After that it went quiet. Cherry slowly crept up the stairs and peered over the corner.

“Haze?” she whimpered into the living room.

“Hey, Cher.” Haze sighed, letting Cherry sit next to him on the couch. “Bad day, huh?”

“I’m hopeless. Absolutely hopeless,” she moaned, hugging her knees.

“Yeah, me too. I’m not a very good cheerer-upper.”

There was a long pause. “Was Sweet really upset?” Cherry murmured.

“I don’t think he’d want me to talk about it.”

“I don’t really know anything about him, do I?” Cherry laughed. “I’m so fucking in love with someone and I don’t really know him!
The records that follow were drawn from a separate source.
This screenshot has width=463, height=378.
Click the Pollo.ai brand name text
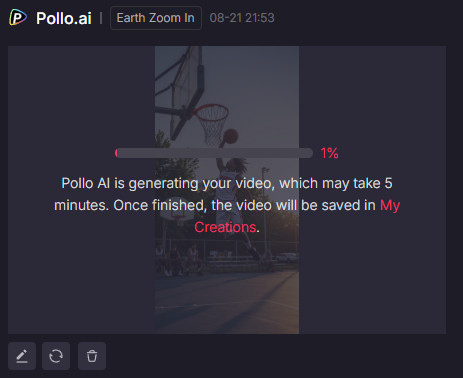click(64, 18)
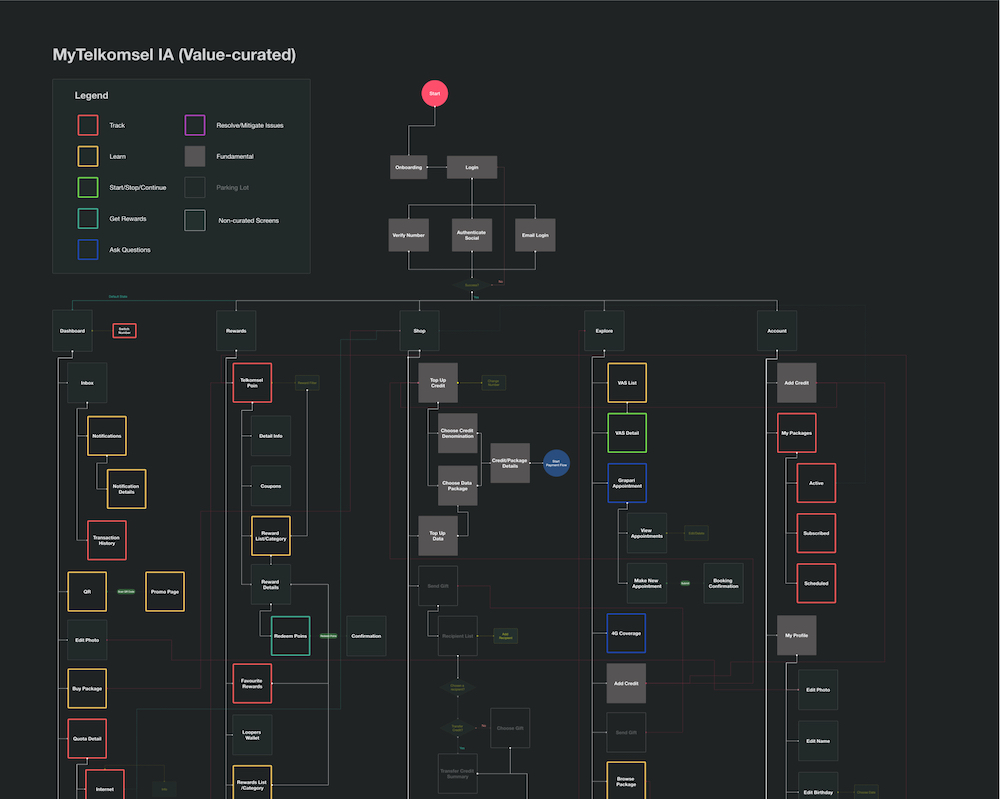Select the Promo Page node

click(x=165, y=591)
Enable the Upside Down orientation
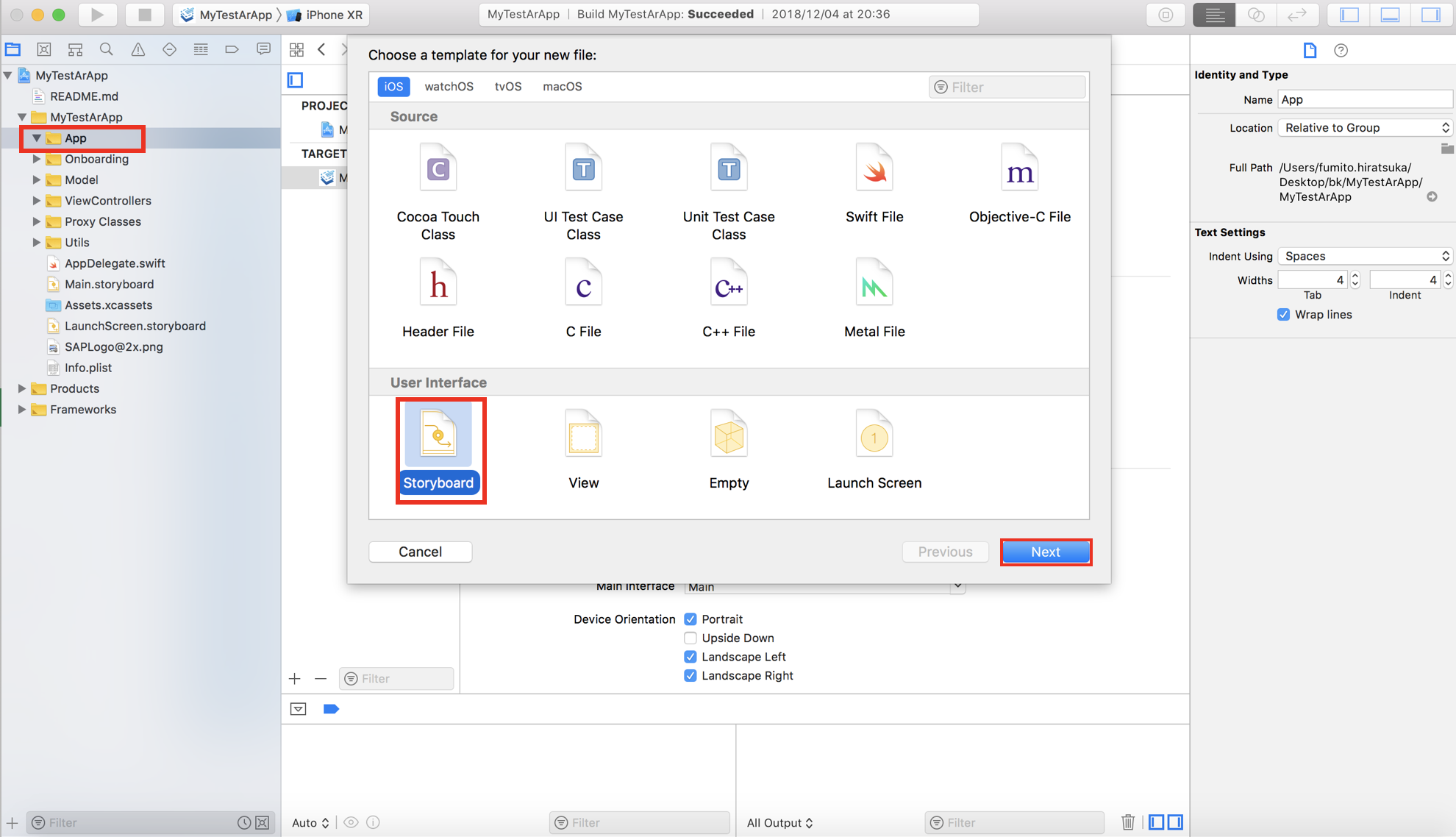 pyautogui.click(x=690, y=638)
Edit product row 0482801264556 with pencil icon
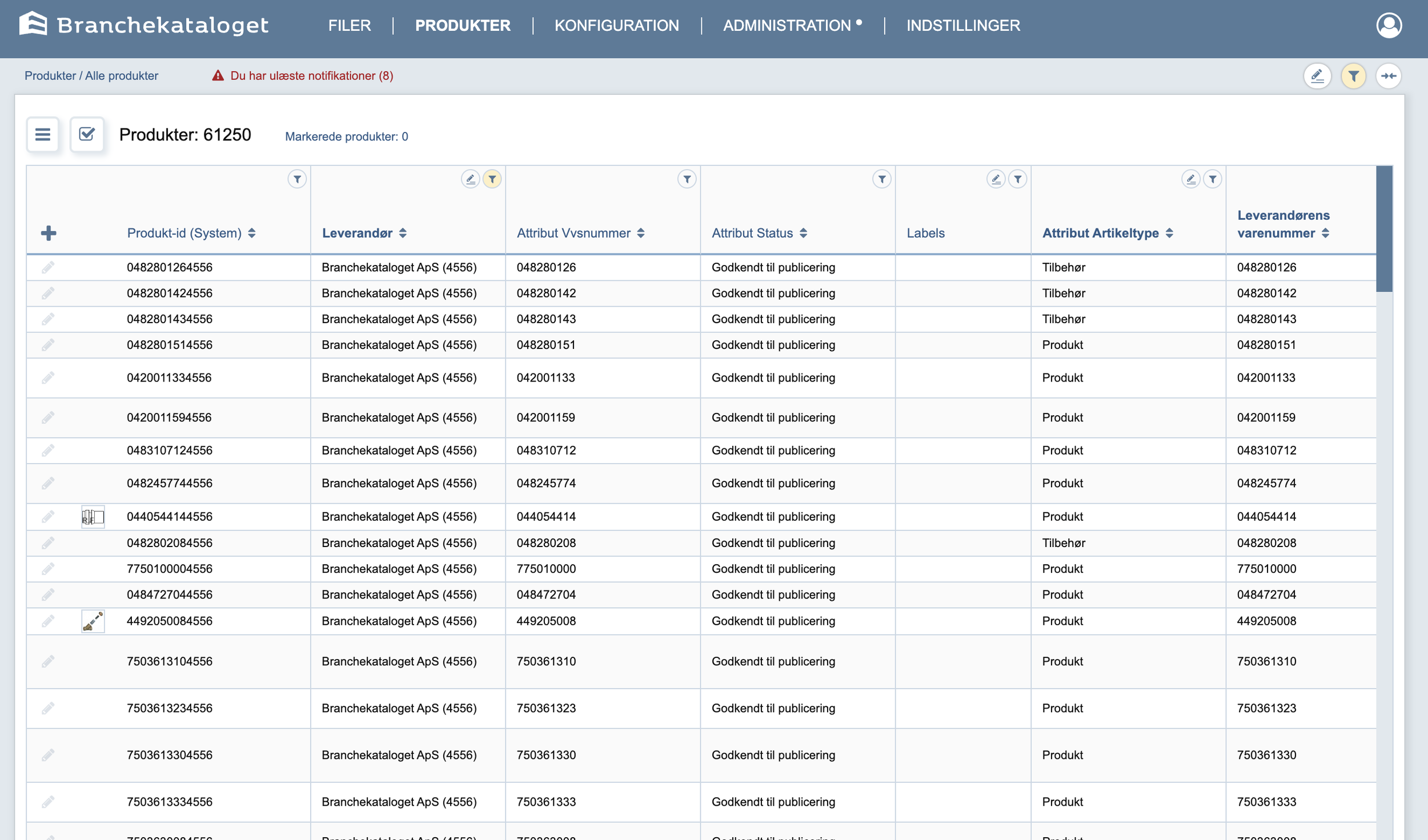 (x=48, y=267)
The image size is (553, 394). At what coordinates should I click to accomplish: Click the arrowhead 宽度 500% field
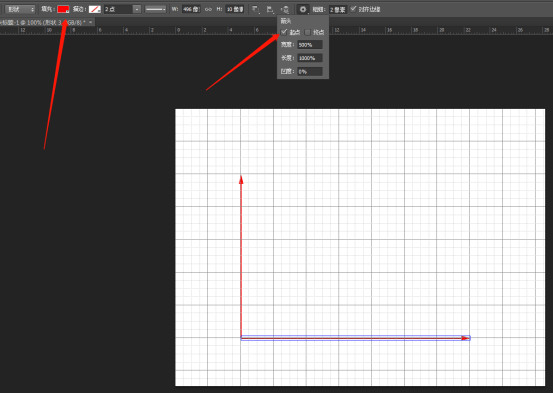(310, 45)
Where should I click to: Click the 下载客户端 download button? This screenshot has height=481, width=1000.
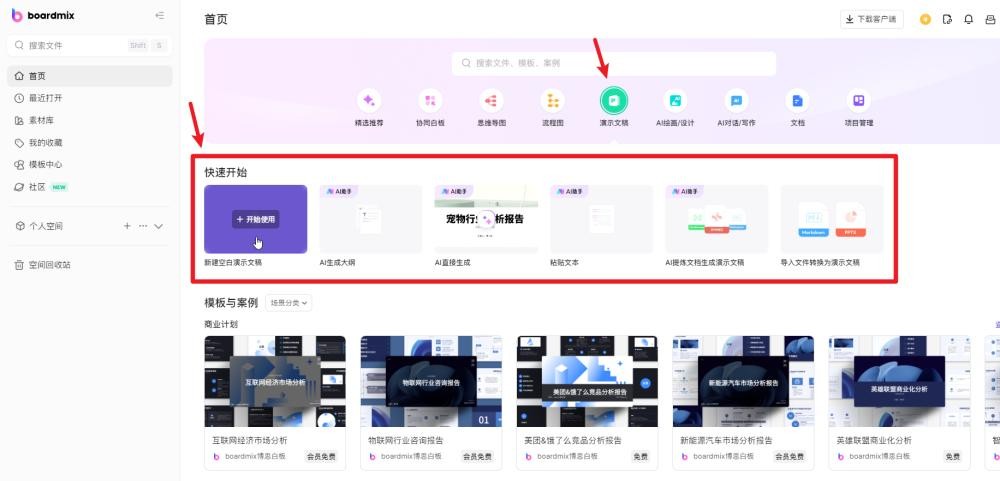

Then when I try and make him jealous, that all goes for shit because now both of them don’t want anything to do with me because they’re both so devoted to the most perfect fucking girl in the whole universe that they can’t even think of anyone else! How do I compare with someone like that?” Cherry buried her head in Haze’s shoulder and sobbed.

“Maybe you should sleep it off, Cherry. You won’t feel so bad about it if you’re sober… And I know how weird that sounds coming from me.”

“I guess you’d know better than me,” sniffed Cherry. “It’s stupid, but I just want someone to care for me like they all care about her. You’re lucky.”

“Not so lucky tonight. Looks like it’s the couch for me.” He laughed. “You wanna go get burgers? Always makes me feel better.” Cherry nodded a little.

“I’d like that.”

Cherry loved the little fifties diner she went to with Haze. It was quaint and small and they gave you burgers the size of a plate for hardly anything. It took about half an hour to walk there, and about an hour to eat. By the time they got there Cherry had come down quite a lot and wasn’t crying into her milkshake or anything of the sort.

“Sorry for crying on you earlier. I forgot how stupid I get.”

“No big deal,” Haze nodded, biting into a tomato slice. “We should’ve brought Sweet here.”

“So I could look like even more of a blubbering crybaby in his eyes?”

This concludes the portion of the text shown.